After reviewing the existing biomedical literature, and noting the lack of high-level evidence to support a link between the periodontal diseases and ASVD, the AHA statement wisely recommended that additional research is needed. However, the AHA statement also engaged in hyperbole unsupported by data. Indeed, the abstract of the AHA statement decried what the authors deemed to be marketing excesses with regard to some of the suspected perio-systemic links. These were not discussed in the paper itself. Furthermore, nowhere in the statement were the authors’ notional costs of perio-systemic over-marketing compared with the potential costs associated with not alerting patients that plenty of evidence exists that links unhealthy periodontal circumstances with a greater severity or likelihood of life-changing ASVD-related events.

To compound this bias, the AHA statement went well beyond what would have been merely an unfounded recommendation against periodontal interventions and instead stated — based on no evidence or cost-benefit analyses whatsoever — that periodontal therapeutics based on links to ASVD are “unwarranted.”

Unfortunately, the AHA statement typifies what’s become fashionable in some circles, namely a bias toward dismissing interventions that are not backed by high-quality evidence. But because truth exists independent of evidence, and high-quality evidence may not always be available, the AHA’s mandate exhibits glaring bias toward non-intervention without any discussion or comparison of costs versus benefits. Astute RDH readers may recognize such a “no-treat-unless-sure” mindset is commonplace in the Canadian, British, French, German, and other socialized health-care systems that reduce costs by mandating that high-level supportive evidence be in place before certain treatments will be authorized. However, the AHA statement fails even in the context of cost control, insofar as the costs of improved oral hygiene are trivial compared with even minimal improvements in ASVD-related events.

The bottom line is that the dental community would be wise to ignore the AHA statement.
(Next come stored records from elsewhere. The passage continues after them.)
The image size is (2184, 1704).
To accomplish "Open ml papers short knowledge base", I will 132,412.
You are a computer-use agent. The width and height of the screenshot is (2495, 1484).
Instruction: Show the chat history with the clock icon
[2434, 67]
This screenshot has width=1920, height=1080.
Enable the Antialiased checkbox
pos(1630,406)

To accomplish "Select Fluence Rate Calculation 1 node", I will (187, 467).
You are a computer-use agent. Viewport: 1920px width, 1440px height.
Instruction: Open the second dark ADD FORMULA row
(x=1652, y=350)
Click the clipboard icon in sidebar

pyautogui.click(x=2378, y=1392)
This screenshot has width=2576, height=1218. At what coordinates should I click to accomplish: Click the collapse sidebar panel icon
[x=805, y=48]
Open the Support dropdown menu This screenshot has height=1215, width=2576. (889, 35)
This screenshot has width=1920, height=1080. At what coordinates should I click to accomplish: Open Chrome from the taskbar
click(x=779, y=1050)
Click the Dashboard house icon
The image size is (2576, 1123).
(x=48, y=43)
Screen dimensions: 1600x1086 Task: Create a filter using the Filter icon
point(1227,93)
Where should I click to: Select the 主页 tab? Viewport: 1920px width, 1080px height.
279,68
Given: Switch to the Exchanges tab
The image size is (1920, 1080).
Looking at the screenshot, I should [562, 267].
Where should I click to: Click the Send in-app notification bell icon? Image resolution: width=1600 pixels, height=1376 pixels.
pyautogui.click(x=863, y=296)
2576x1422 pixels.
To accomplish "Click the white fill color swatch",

Based on the existing evidence, it’s reasonable for dentists and dental hygienists to alert patients that there is science that suggests that better oral health may decrease the incidence or severity of ASVD-related maladies such as strokes and heart attacks. On the other hand, it seems unreasonable to overstate this science to support marketing gimmicks aimed at cajoling patients into therapy that they would otherwise not accept. These are carnival acts and ought to be dismissed by responsible clinicians.

For a more detailed critique of the AHA statement, see Rethman M: “The AHA scientific statement on periodontal disease and ASVD: How should clinicians respond?” Compend Contin Educ Dent 33:392-393, 2012.